A BST finds any value in O(log n) comparisons. For one million records, that's about 20 steps. Sounds reasonable until you realize that in a database, each step might load a separate disk page. A disk read costs around 10 milliseconds. Twenty disk reads is 200 milliseconds per lookup, before anyone else touches the disk. Your p99 dashboard becomes a crime scene.

The problem isn't the algorithm. It's the shape. A BST is tall and skinny. Each node holds one key and two pointers. To cut disk reads, you need a tree that is short and wide. If a single node holds 250 keys instead of 1, a tree covering a million records needs 3 levels, not 20. That's the entire insight behind B+ trees. Short tree, fat nodes, few disk reads.

Two Node Types, Two Completely Different Jobs

A B+ tree has two kinds of nodes and they absolutely do not do the same thing.

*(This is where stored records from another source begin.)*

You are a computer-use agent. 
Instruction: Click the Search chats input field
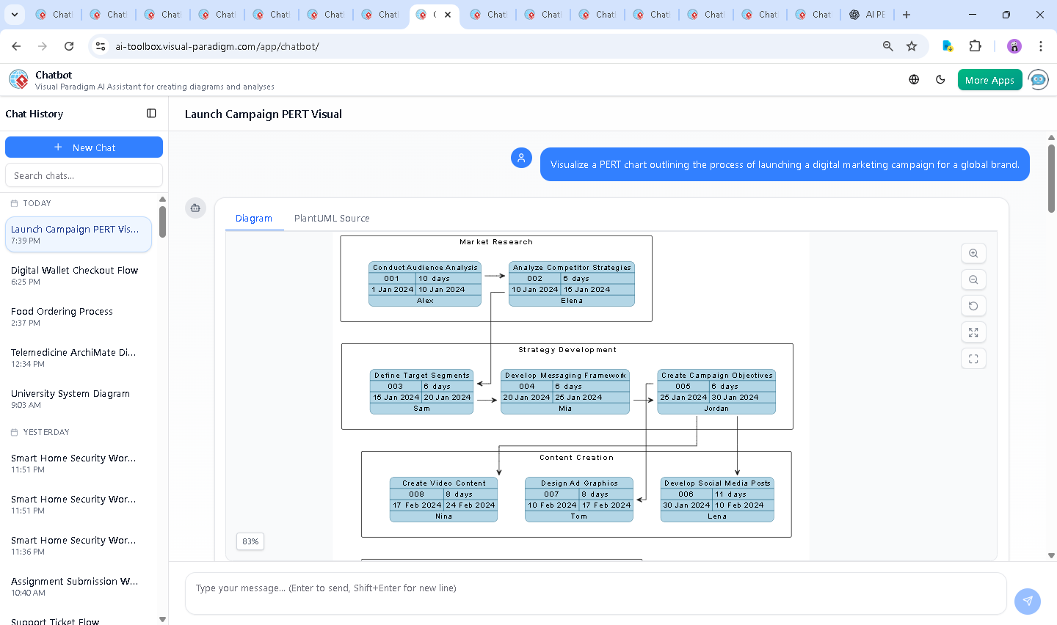[x=84, y=175]
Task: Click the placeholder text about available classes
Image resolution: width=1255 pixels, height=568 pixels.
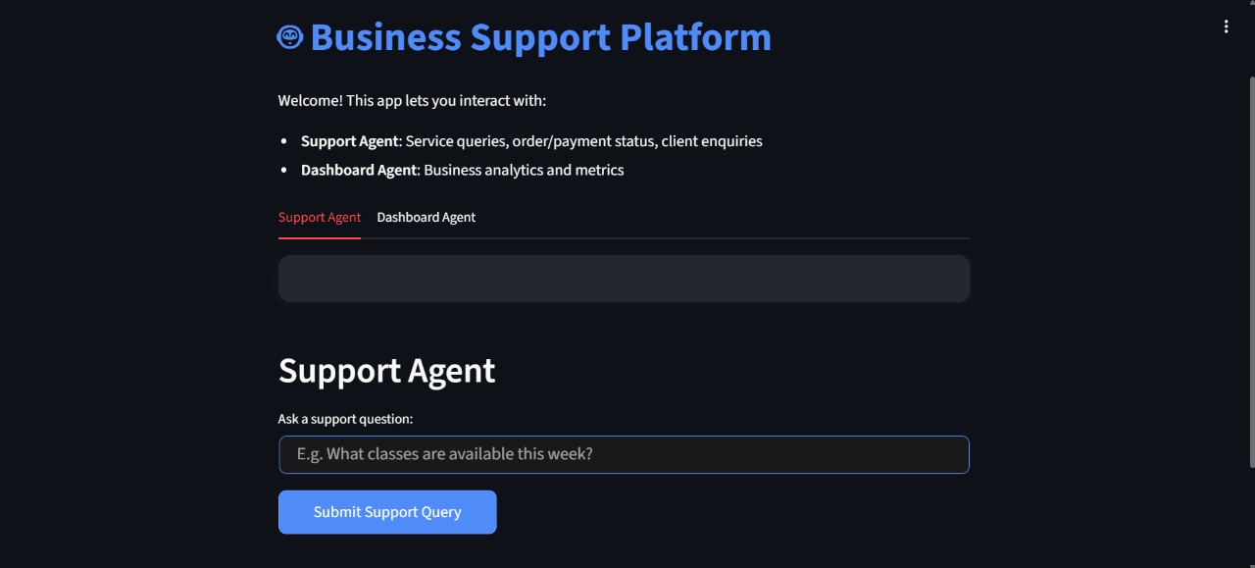Action: coord(443,453)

Internal nodes are the routing layer. They hold keys and pointers to child nodes. They never hold actual data records. Their only job is to point you somewhere else. Think of them as bouncers who check your key and wave you to the right section. They know nothing about what's inside.

Leaf nodes hold everything real. Each leaf stores key-value pairs where the value is either the full row or a pointer to it. Every leaf also holds a pointer to the next leaf in key order. That linked list is what makes range queries cheap. The rest of the tree exists to find the first leaf. After that, the list takes over.

                    [20 | 40]
                   /    |    \
         [5|12|17]   [22|30|35]   [43|50|58]
              |           |            |
           (data)      (data)       (data)

Leaf linked list: [5|12|17] → [22|30|35] → [43|50|58]

The root [20 | 40] means: keys less than 20 live in the left subtree, keys from 20 to 39 live in the middle, keys 40 and above go right. No data lives in the root. No data lives in any internal node. Only at the leaves.

Every Search Takes Height Steps

To find key 30, start at the root [20 | 40]. Since 30 is between 20 and 40, descend to the middle child. You're now at leaf [22|30|35]. Scan the keys. Found it. Two nodes visited, two disk reads.

Every search in a B+ tree visits exactly one node per level. For a tree of height h, that's h disk reads total. With a branching factor of 250 (typical for an 8KB database page storing 8-byte keys), height 3 covers 250³ = 15 million records. Height 4 covers nearly 4 billion.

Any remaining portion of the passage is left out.